=== Records ===
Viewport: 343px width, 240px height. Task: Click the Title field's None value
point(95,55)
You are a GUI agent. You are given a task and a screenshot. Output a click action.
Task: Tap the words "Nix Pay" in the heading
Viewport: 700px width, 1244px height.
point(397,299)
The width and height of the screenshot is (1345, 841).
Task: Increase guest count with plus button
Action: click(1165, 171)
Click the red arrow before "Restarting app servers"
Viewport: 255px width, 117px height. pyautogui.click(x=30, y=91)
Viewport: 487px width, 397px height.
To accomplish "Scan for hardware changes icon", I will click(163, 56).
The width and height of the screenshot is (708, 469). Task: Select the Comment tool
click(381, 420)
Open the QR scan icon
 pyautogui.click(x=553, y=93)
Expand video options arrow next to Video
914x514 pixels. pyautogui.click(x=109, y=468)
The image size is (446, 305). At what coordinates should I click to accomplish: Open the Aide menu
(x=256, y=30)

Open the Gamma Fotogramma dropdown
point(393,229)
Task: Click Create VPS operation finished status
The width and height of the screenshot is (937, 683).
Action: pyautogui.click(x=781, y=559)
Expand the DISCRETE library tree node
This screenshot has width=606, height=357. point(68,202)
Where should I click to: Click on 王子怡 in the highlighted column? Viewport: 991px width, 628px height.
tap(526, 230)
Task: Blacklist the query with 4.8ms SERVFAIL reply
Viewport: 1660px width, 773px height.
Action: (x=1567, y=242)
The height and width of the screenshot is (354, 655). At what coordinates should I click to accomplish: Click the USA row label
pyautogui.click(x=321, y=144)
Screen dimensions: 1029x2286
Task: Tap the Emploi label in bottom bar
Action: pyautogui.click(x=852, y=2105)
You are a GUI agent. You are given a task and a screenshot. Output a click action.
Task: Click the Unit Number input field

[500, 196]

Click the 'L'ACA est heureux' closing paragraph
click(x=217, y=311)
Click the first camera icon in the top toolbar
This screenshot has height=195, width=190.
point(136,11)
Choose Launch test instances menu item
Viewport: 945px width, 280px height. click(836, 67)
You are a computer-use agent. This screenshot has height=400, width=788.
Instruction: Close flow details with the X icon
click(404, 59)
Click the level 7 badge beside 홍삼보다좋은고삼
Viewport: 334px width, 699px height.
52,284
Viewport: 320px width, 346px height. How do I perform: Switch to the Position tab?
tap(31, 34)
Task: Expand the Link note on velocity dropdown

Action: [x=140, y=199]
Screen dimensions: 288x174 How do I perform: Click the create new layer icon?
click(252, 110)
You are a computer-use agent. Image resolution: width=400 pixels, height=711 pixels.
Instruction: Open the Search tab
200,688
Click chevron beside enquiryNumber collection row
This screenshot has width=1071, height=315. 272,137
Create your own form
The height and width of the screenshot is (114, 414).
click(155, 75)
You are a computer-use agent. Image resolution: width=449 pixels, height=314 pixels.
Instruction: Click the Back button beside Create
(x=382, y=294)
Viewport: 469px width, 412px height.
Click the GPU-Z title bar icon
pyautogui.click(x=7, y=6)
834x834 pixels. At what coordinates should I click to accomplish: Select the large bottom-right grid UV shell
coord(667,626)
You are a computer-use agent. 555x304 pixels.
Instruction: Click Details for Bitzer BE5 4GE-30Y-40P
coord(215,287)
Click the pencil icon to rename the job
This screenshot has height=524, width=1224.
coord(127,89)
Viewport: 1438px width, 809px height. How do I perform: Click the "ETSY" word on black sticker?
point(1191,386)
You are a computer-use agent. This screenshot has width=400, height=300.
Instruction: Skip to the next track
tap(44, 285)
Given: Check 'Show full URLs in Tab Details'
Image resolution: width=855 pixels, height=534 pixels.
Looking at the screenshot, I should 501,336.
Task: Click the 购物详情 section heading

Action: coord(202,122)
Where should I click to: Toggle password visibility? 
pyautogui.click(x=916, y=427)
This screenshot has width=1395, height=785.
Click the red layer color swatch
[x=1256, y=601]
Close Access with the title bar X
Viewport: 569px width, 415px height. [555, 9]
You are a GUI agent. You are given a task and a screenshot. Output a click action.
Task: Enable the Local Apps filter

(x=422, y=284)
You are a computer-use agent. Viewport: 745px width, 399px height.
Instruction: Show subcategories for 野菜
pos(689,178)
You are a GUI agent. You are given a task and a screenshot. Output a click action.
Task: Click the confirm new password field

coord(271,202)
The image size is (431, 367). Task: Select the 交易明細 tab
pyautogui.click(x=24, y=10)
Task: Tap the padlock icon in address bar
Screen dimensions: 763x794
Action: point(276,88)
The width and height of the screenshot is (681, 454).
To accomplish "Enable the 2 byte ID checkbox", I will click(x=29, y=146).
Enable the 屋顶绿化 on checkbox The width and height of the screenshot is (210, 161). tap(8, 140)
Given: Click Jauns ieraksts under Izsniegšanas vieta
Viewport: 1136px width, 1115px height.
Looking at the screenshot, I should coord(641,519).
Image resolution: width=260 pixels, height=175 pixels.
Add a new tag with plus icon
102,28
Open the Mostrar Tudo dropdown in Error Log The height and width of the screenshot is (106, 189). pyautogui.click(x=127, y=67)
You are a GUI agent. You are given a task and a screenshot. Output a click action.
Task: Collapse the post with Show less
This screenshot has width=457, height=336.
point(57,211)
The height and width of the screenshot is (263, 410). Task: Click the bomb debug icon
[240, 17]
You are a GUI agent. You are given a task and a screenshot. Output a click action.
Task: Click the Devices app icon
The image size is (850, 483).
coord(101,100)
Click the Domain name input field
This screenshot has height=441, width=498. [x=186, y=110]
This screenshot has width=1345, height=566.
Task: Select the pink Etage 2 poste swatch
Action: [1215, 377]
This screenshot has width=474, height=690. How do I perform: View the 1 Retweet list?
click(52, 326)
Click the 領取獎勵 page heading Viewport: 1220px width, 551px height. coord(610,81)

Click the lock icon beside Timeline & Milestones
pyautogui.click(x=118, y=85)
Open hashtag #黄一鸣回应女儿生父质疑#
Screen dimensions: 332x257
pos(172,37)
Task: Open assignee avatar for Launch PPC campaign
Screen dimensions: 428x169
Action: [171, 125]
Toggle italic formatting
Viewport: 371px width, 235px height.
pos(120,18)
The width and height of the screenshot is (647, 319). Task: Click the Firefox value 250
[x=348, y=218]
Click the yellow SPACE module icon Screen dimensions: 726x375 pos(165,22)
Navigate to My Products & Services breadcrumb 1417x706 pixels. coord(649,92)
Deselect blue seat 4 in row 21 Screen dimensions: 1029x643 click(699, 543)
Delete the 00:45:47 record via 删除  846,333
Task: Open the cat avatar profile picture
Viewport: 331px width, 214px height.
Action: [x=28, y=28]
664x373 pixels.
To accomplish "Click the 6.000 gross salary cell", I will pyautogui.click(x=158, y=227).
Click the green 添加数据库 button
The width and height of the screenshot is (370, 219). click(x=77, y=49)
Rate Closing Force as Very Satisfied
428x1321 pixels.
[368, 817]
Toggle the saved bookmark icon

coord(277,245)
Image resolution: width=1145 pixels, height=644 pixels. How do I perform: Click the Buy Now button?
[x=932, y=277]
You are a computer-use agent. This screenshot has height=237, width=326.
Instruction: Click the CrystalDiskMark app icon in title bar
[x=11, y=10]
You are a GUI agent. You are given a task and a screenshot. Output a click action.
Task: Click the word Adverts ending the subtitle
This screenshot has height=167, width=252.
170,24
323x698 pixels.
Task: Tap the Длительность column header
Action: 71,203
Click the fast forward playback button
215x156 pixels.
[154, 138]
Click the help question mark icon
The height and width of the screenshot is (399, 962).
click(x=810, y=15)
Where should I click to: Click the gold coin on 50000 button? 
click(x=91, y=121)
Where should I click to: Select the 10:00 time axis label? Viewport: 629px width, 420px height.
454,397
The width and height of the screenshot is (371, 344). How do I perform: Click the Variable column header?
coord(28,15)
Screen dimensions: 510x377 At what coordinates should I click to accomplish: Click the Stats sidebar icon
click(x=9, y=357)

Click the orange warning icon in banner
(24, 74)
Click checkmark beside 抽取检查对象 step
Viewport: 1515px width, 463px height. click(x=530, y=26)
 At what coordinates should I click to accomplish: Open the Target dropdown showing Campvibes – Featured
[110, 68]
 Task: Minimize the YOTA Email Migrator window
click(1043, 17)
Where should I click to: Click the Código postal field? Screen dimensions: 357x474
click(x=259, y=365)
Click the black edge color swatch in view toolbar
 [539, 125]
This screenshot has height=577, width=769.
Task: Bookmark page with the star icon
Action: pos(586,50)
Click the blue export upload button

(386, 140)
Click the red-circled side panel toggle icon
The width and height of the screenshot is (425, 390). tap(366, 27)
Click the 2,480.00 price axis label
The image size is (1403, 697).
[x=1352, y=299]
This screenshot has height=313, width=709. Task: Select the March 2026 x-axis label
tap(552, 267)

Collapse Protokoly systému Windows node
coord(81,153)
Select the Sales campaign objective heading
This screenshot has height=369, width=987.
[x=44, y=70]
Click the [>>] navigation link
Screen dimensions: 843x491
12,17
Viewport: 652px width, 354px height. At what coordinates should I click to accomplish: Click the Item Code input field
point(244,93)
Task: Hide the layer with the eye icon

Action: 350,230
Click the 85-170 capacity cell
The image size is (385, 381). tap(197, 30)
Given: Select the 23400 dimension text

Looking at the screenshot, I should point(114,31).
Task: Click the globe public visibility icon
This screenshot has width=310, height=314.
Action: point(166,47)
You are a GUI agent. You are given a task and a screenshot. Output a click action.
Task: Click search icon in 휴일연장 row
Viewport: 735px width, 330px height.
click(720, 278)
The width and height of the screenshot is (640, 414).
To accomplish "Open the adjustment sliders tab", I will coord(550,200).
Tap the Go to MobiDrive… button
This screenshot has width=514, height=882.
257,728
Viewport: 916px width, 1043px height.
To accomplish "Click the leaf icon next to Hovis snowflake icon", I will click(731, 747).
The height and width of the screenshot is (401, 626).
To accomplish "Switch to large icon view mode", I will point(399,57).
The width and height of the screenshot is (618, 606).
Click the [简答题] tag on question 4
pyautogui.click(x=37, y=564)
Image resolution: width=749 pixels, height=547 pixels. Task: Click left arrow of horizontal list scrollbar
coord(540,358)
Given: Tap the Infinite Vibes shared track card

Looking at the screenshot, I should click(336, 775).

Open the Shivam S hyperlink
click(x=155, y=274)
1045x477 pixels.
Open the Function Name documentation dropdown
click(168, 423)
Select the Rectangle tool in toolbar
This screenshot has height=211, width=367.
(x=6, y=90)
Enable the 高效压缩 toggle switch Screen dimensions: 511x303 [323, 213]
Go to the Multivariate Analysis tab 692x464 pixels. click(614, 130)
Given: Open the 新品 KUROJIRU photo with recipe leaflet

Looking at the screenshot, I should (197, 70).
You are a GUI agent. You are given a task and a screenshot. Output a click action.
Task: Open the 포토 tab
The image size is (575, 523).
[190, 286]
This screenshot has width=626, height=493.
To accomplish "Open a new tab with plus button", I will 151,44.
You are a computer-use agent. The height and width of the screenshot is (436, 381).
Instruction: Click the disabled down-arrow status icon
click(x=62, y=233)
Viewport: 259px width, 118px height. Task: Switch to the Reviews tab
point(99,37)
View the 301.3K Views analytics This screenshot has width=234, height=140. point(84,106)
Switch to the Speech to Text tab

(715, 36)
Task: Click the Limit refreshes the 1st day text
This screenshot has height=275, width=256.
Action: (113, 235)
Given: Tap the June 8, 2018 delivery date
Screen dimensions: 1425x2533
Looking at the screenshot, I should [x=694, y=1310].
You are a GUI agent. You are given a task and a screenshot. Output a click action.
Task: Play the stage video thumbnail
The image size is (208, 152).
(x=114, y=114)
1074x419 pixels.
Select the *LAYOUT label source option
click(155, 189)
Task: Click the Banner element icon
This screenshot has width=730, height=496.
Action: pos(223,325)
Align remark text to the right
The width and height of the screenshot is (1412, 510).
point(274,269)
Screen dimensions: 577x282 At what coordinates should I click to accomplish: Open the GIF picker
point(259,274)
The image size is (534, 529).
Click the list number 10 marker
===
*Work to be completed*
Every line above that holds the word "avatar" should be copied out.

*Response for this exercise*
Task: Open assignee avatar for Launch PPC campaign
Task: Open the cat avatar profile picture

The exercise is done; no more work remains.